Of course, Matthew knew that. The tracks were lined with signs warning him of trespassing fines and the dangers of buried petroleum pipelines. He didn’t know what to say, so he kept his mouth shut. The man on the four-wheeler shifted his weight, the plastic seat burping under him. “Where you headed?” he asked, like he was used to people ignoring him.

“Nowhere,” Matthew said. “Just walking.”

The guy’s teeth were tiny and jumbled when he grinned. “You never done this before, huh?”

“I’m sorry?”

A dry laugh. “I seen you get off. You’re going to get yourself killed riding like that.”

“Oh?” Matthew said. “You’re concerned for my safety?”

“Riding in an empty coal car is about the dumbest thing you can do,” the guy said. “Train takes a corner too fast, hits the brakes, you could lose your grip and rattle around inside like a damn pinball. Give yourself a concussion, or worse. Only thing dumber is hopping into a car with a full load.
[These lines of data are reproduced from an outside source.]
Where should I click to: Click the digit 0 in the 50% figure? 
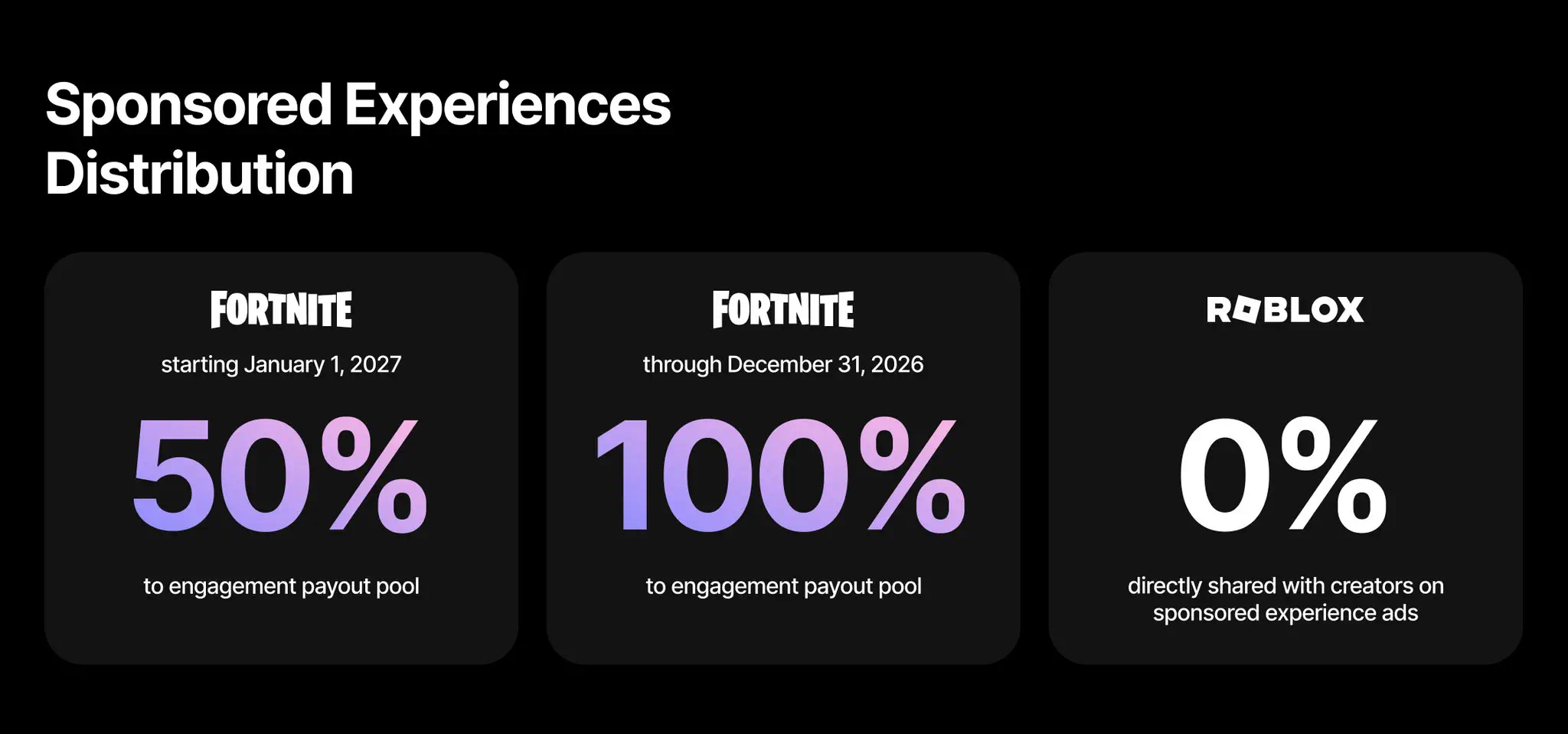[x=264, y=475]
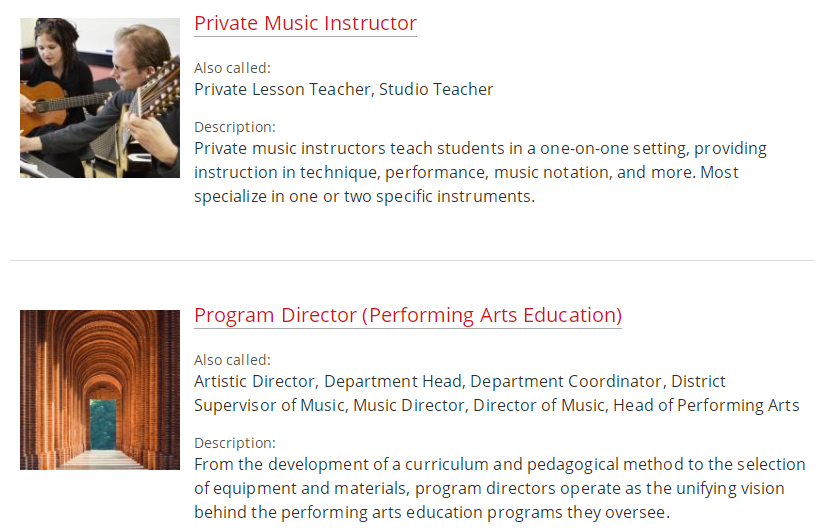Click the 'Music Director' alternate title text
The height and width of the screenshot is (532, 824).
click(x=409, y=405)
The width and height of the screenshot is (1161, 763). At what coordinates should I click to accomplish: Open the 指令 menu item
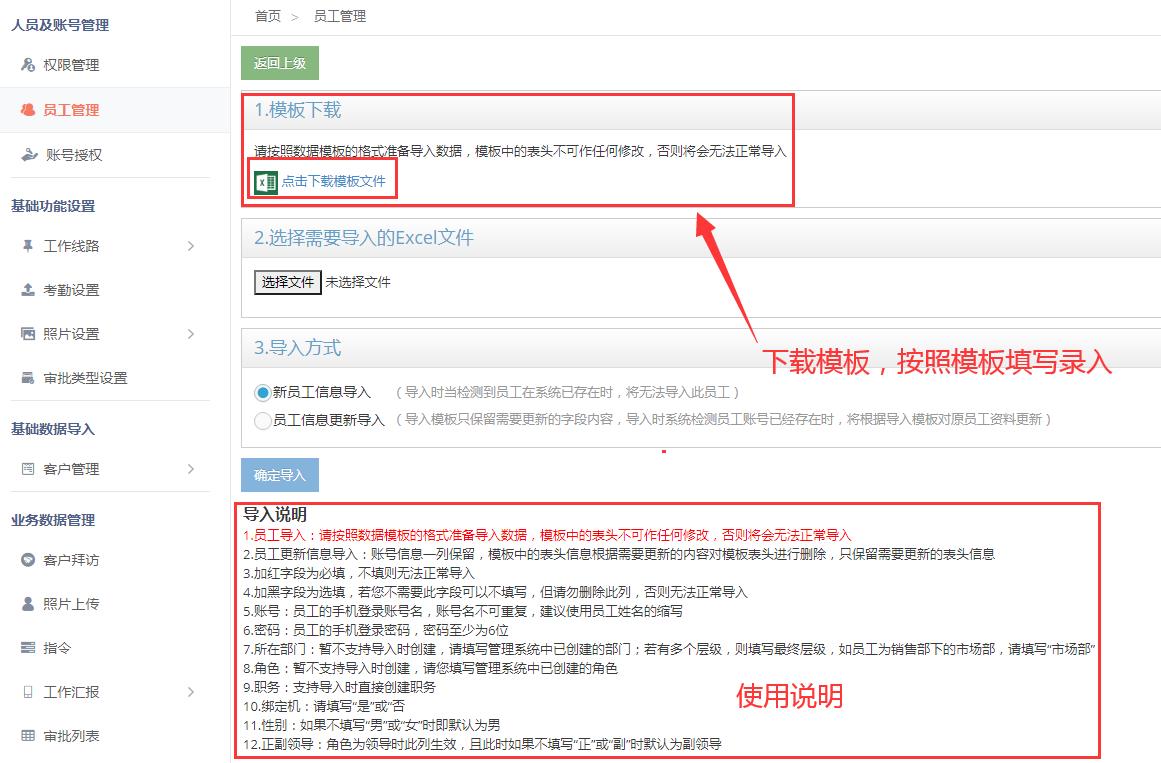[57, 648]
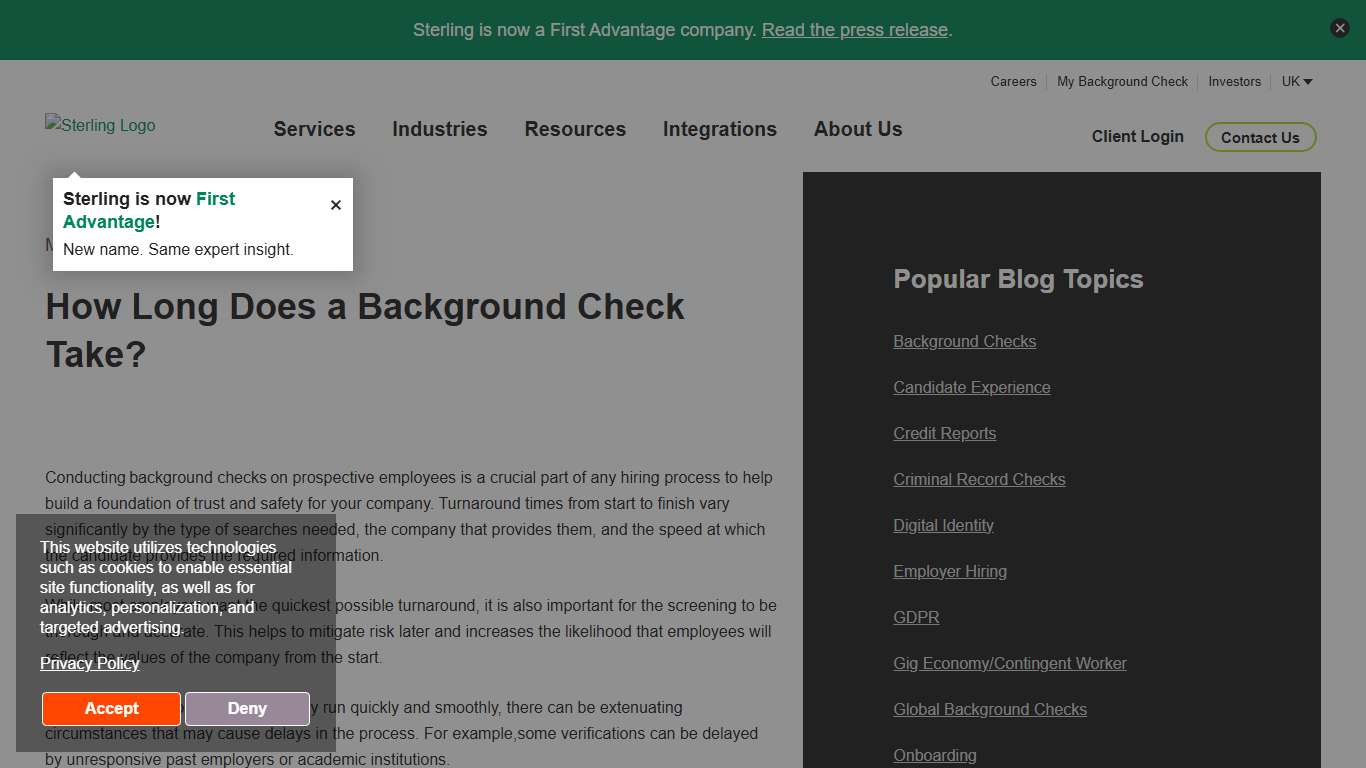Open the Industries menu

pos(440,129)
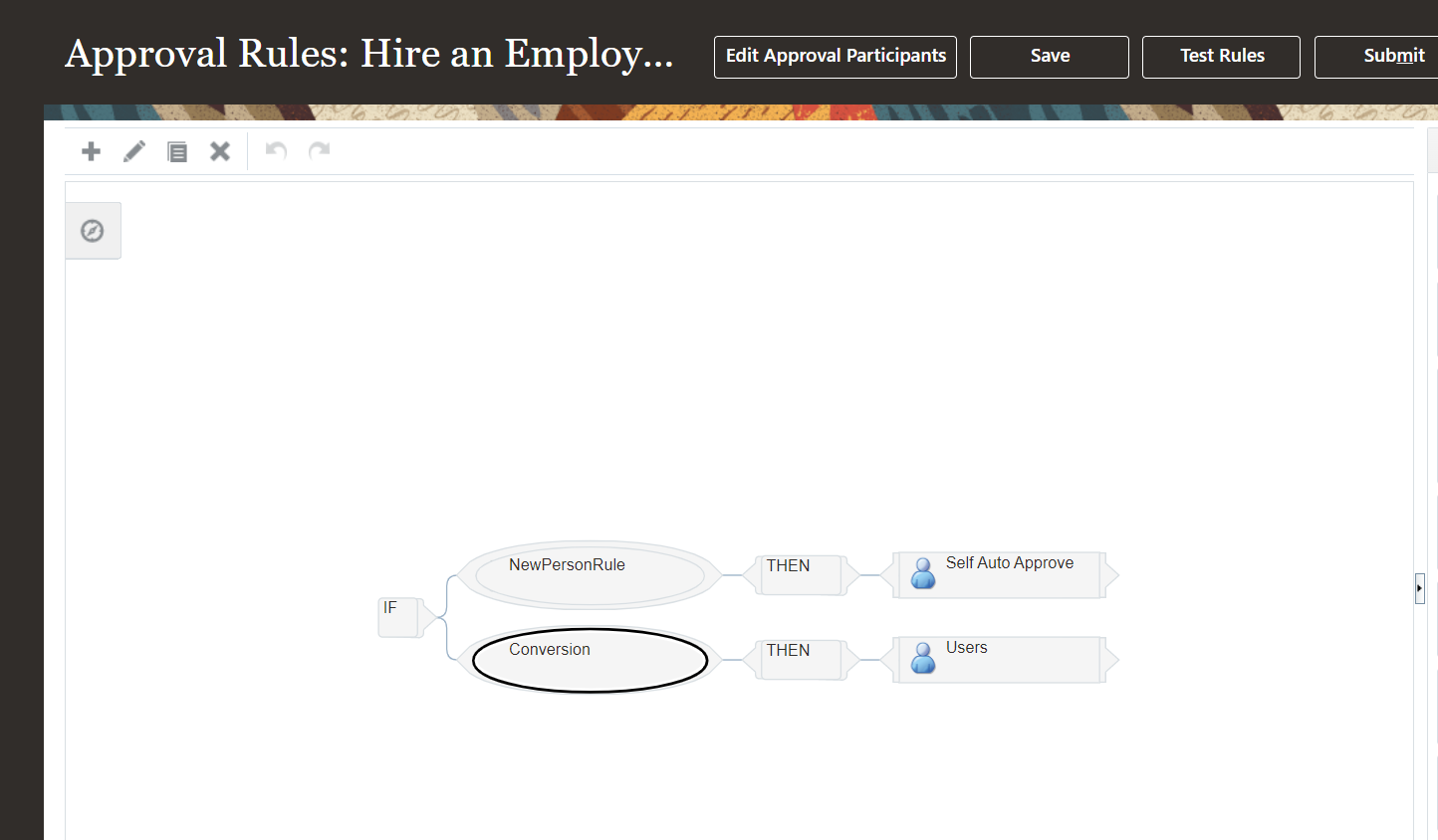This screenshot has width=1438, height=840.
Task: Click the person icon on Self Auto Approve
Action: pyautogui.click(x=922, y=574)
All that coal can shift in an instant and crush you. Just—squish—like rotten fruit. They’d probably ship you to China before they found your body. Next time, get yourself a nice open boxcar, maybe an empty auto trailer if you ain’t going too far. That’s day-one stuff.”

Matthew’s eyes traced a line in the snow toward the rails. He might have smiled at the notion of giving himself a concussion, but the wind had started to blow harder, cutting through his damp jacket. He didn’t want to be out there anymore. He wanted to go back to the motel and put on dry clothes. Make himself a cup of bad coffee in the kitchenette.

The guy with the eye patch spat on the ground. “So,” he said, “where’d you serve?”

“I’m sorry?” Matthew said again.

“Iraq?” the guy said. “Afghanistan? I like to think I can still spot a serviceman. I was over there myself. Desert Storm One. Yeah, you got that look all right.”

He wondered what look the guy meant, but didn’t ask. “Are you going to give me a ticket or something?” he said. “Turn me in to whoever you work for?”

The man’s one good eye crinkled and suddenly he looked like somebody’s kindly grandpa. “Best place to catch out is over there.” He indicated a spot where the trees came to a point twenty yards from the tracks. “Train slows down coming around that bend. Wait until the engineer’s out of sight and they’ll never know you were there.”

The grove of trees looked thick enough that Matthew could sit in there for a long time without anybody seeing him. “Thanks,” he said.

“Be safe, soldier,” the guy said. “No more coal cars, okay? Assholes start getting killed on the rails, it makes everybody out here look bad. You know what I’m saying?”

Matthew said he did, but his voice was lost in the sound of the four-wheeler starting up. The guy cut a tight turn and sped back the way he’d come. Matthew walked into the trees. Ten feet in he found a pine wide enough to lean against. A couple of cars passed by on the highway, wheels sizzling on wet pavement. He stood with his phone in his hand, wondering if he should call Georgie or Scottie for a ride. Eventually, he tucked the phone back in his pocket. The wind swished through the treetops, gusting hard enough to make the trees groan overhead. Aside from that, it was quiet. He heard no trains. It was cold and he wondered how long he’d have to wait.